Earnings per share dropped nearly as much, declining 85 percent to 11 cents per share in the quarter from 75 cents in the first quarter of 2022, according to the banking company’s April 25 earnings report.

Community Bank System announced in February that it had completed a balance-sheet repositioning related to its investment-securities portfolio. It included the sale of $786.1 million in book value of its lower-yielding available-for-sale debt securities with a pre-tax realized loss of $52.3 million. Community Bank used $733.8 million in proceeds to pay down overnight borrowings with rising and comparatively high variable interest rates. It says it expects to recoup the loss within two years.

“We are pleased with the core revenue performance of both our banking and nonbanking businesses despite the company’s first-quarter operating expenses being a bit elevated due to higher compensation and benefit-related expenses and other factors,” Mark E. Tryniski, president and CEO of Community Bank System, said in the earnings report. 

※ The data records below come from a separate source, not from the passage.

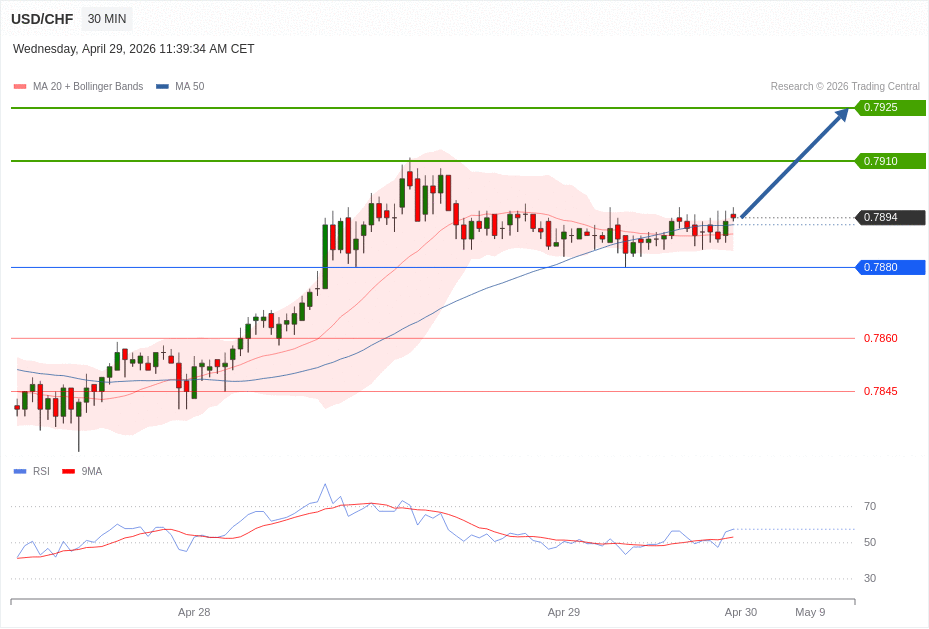This screenshot has height=629, width=929.
Task: Click the blue upward trend arrow head
Action: pyautogui.click(x=842, y=115)

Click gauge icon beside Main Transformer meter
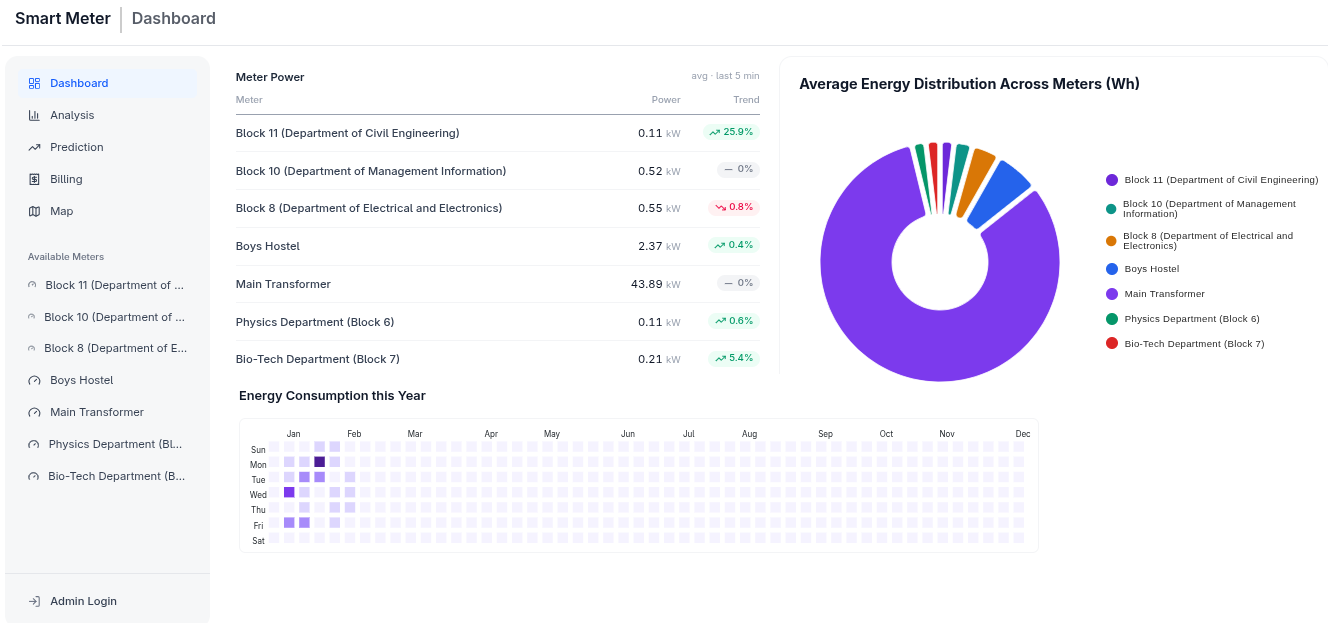(x=34, y=413)
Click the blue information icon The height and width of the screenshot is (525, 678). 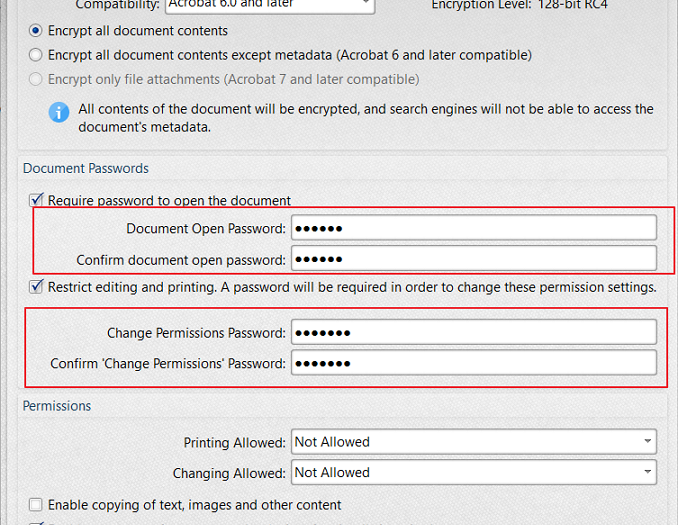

Total revenue for the quarter, at $124.5 million, decreased $36 million, or 22.4 percent, from the prior year’s first quarter, primarily driven by the securities-sale loss. Total operating revenue, which excludes securities gains and losses, was $176.6 million, up $16.2 million, or 10 percent, from a year ago. That was driven by a $16.2 million increase in net interest income, which totaled $111 million, and a $500,000 increase in financial-services business revenue. Those gains were partially offset by a $600,000 decrease in noninterest revenue, which totaled $16.4 million. Interest income and fees on loans totaled $100.4 million, up 38.4 percent from $72.5 million a year ago, per the earnings report.

“Despite solid operating revenues in the quarter, the company’s operating earnings per share decreased a penny compared to the prior year’s first quarter, largely due to an increase in the provision for credit losses and higher operating expenses,” Tryniski said. “Although asset quality remains strong, the company recorded $3.5 million in the provision for credit losses during the first quarter of 2023, a $2.6 million increase over the prior year’s first quarter, primarily due to an adverse change in the economic outlook.”

Community Bank System’s operating expenses increased $14.2 million to $114 million, driven by higher salaries and employee-benefits expenses along with an increase in other expenses that included the impact of the second-quarter 2022 acquisition of Elmira Savings Bank.

Total assets at Community Bank System, as of March 31, stood at $15.26 billion, down almost $370 million from one year ago and down nearly $580 million from the end of 2022.

Community Bank operates 210 offices across New York, northeastern Pennsylvania, Vermont, and western Massachusetts. The banking company also offers financial-planning, insurance, and wealth-management services through Community Bank Wealth Management Group and OneGroup, NY, Inc. Its Benefit Plans Administrative Services, Inc., subsidiary provides employee-benefits administration, trust services, collective-investment-fund administration, and actuarial-consulting services.